» **Exercise requirements**
Copy the rows below word for word, from the first row through the line containing "point(21,79)", with both ends included.

» **Supplied information**
------------------------------

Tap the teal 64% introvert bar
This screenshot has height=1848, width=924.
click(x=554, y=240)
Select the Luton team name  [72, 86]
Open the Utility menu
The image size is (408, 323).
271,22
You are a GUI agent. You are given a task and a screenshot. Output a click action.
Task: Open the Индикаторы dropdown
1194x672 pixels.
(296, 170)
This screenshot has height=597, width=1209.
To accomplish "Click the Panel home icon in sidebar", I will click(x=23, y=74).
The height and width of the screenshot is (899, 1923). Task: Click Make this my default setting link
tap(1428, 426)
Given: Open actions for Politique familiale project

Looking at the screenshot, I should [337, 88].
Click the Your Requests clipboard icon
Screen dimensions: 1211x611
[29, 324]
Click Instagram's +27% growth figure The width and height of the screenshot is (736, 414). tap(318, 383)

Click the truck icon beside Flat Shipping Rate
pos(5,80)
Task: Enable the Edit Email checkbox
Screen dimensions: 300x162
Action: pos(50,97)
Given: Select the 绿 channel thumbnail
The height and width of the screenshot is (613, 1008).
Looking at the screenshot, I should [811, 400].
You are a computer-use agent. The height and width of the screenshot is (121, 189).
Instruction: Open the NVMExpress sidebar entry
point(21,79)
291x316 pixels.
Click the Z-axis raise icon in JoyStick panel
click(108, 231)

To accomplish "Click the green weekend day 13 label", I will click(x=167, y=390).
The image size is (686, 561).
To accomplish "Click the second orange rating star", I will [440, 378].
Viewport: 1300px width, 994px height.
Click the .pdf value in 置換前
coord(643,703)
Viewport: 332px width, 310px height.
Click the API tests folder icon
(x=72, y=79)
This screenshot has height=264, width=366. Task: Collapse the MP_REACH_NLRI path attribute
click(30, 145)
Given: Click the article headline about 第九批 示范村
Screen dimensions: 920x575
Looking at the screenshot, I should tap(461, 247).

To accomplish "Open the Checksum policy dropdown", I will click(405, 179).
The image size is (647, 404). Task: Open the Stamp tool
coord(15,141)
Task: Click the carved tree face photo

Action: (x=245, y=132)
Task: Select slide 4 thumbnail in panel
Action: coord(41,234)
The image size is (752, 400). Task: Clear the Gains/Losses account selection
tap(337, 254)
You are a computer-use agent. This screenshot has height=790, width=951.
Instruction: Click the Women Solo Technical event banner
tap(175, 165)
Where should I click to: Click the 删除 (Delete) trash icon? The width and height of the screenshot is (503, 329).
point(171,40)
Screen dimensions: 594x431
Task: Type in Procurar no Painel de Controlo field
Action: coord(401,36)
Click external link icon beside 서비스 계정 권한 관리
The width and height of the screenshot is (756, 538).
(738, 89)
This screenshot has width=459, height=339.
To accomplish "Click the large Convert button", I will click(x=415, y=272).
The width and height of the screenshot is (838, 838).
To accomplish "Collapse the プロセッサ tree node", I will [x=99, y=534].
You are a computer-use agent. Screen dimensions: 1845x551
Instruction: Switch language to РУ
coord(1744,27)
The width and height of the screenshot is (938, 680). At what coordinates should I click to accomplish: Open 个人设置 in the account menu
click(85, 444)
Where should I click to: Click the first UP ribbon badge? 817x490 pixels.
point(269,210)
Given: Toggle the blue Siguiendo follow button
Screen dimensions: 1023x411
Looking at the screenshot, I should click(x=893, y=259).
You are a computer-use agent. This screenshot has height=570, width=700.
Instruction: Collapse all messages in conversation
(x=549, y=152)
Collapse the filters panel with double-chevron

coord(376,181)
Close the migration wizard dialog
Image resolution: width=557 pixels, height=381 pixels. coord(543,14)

------------------------------

» **The response**
Tap the teal 64% introvert bar
This screenshot has height=1848, width=924.
click(x=554, y=240)
Select the Luton team name  [72, 86]
Open the Utility menu
The image size is (408, 323).
271,22
You are a GUI agent. You are given a task and a screenshot. Output a click action.
Task: Open the Индикаторы dropdown
1194x672 pixels.
(296, 170)
This screenshot has height=597, width=1209.
To accomplish "Click the Panel home icon in sidebar", I will click(x=23, y=74).
The height and width of the screenshot is (899, 1923). Task: Click Make this my default setting link
tap(1428, 426)
Given: Open actions for Politique familiale project

Looking at the screenshot, I should [337, 88].
Click the Your Requests clipboard icon
Screen dimensions: 1211x611
[29, 324]
Click Instagram's +27% growth figure The width and height of the screenshot is (736, 414). tap(318, 383)

Click the truck icon beside Flat Shipping Rate
pos(5,80)
Task: Enable the Edit Email checkbox
Screen dimensions: 300x162
Action: pos(50,97)
Given: Select the 绿 channel thumbnail
The height and width of the screenshot is (613, 1008).
Looking at the screenshot, I should [811, 400].
You are a computer-use agent. The height and width of the screenshot is (121, 189).
Instruction: Open the NVMExpress sidebar entry
point(21,79)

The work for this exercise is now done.